* THE PROBLEM
Pull every line holding the word "this" out of the data and copy it.

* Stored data
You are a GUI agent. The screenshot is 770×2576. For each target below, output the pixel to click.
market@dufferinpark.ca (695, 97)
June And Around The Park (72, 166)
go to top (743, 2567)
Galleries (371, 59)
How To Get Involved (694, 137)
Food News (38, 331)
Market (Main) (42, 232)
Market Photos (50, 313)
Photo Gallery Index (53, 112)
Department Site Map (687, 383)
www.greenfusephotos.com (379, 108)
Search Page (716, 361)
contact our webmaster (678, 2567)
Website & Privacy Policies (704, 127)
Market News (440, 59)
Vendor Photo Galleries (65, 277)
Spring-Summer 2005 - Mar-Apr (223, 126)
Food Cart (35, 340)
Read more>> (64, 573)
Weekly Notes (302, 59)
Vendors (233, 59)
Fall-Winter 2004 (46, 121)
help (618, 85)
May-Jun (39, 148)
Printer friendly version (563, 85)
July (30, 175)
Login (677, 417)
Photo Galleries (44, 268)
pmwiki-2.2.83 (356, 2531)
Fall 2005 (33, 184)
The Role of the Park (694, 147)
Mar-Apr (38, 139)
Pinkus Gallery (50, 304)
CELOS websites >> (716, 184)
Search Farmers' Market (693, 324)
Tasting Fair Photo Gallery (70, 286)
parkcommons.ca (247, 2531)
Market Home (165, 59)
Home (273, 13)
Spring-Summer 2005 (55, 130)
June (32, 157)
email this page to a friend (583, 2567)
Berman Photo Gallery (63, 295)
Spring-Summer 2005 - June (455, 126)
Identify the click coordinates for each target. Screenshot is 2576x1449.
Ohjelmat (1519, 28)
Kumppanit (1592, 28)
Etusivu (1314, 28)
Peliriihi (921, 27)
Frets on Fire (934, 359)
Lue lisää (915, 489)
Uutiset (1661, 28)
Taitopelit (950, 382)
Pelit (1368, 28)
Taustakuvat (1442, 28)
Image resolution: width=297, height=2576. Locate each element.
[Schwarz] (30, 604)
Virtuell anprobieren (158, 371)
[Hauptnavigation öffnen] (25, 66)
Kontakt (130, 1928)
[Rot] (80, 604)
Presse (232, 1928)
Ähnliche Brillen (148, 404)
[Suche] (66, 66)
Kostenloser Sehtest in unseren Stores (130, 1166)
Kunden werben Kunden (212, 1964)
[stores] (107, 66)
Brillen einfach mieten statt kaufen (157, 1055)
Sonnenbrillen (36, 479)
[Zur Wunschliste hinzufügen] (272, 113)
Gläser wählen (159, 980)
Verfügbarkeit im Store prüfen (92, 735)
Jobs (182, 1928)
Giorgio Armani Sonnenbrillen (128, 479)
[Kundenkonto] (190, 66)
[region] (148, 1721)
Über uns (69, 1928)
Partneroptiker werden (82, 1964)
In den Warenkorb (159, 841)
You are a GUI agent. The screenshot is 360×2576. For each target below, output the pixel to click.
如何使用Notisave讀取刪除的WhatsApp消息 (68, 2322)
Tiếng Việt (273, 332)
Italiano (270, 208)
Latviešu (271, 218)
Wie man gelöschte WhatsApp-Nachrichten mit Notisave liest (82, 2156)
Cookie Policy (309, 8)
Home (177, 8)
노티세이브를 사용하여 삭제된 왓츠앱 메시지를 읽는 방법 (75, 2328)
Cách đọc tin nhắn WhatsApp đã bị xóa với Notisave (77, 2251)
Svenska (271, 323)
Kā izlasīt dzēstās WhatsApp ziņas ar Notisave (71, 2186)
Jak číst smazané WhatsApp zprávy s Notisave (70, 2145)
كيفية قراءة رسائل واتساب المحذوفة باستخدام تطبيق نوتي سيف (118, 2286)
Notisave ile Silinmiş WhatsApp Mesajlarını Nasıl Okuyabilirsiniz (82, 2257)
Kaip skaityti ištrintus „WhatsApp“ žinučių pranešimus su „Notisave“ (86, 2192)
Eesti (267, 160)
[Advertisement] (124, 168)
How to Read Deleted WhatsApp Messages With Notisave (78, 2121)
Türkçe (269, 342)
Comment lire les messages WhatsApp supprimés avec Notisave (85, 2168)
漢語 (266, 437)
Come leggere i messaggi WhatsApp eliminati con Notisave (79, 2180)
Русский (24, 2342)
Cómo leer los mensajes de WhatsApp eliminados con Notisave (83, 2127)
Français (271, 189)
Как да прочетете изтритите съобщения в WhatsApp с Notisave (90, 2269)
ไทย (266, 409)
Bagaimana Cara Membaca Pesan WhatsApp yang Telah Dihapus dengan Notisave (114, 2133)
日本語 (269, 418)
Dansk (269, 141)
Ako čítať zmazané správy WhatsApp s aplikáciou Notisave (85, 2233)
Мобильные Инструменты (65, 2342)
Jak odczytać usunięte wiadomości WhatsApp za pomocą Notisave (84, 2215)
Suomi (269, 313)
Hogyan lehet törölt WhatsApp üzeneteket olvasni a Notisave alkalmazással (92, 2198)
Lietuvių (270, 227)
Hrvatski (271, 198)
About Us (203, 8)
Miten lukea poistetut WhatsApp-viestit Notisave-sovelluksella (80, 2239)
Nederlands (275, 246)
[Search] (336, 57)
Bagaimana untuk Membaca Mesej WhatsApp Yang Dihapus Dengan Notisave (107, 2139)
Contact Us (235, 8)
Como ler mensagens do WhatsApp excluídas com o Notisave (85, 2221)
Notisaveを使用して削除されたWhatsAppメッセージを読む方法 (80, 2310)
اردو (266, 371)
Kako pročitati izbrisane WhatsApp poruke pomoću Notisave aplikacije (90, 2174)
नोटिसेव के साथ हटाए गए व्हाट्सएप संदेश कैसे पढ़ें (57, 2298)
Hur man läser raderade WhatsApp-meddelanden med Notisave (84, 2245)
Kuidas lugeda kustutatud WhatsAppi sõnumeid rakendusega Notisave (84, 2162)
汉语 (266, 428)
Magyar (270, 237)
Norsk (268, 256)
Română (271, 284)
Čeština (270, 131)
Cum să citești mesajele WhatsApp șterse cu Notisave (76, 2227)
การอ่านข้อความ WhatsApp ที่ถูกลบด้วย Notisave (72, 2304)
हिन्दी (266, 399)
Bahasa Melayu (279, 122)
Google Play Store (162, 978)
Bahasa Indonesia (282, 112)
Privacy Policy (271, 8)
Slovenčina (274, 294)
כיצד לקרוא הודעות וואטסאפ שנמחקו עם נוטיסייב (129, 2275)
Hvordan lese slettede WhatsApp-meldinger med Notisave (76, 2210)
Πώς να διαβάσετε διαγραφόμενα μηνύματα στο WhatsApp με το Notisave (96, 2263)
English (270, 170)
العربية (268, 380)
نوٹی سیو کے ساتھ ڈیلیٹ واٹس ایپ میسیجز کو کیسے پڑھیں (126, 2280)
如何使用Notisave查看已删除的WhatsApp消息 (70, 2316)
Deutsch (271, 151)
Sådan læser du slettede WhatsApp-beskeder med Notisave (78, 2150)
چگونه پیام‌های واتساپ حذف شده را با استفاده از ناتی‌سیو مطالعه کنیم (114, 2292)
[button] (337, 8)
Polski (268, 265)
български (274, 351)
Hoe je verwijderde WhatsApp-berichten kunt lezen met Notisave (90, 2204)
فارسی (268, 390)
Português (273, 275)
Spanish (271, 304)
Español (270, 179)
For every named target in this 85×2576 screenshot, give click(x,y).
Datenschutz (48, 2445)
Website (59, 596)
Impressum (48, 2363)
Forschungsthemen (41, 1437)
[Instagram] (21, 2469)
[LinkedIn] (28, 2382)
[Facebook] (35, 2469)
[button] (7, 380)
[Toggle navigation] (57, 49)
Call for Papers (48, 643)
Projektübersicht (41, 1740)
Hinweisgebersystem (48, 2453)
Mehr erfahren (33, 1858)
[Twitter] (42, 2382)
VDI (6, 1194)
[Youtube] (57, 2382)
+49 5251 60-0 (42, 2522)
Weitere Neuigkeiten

* ANSWER BOX
email this page to a friend (583, 2567)
For every named target in this 85×2576 screenshot, give click(x,y).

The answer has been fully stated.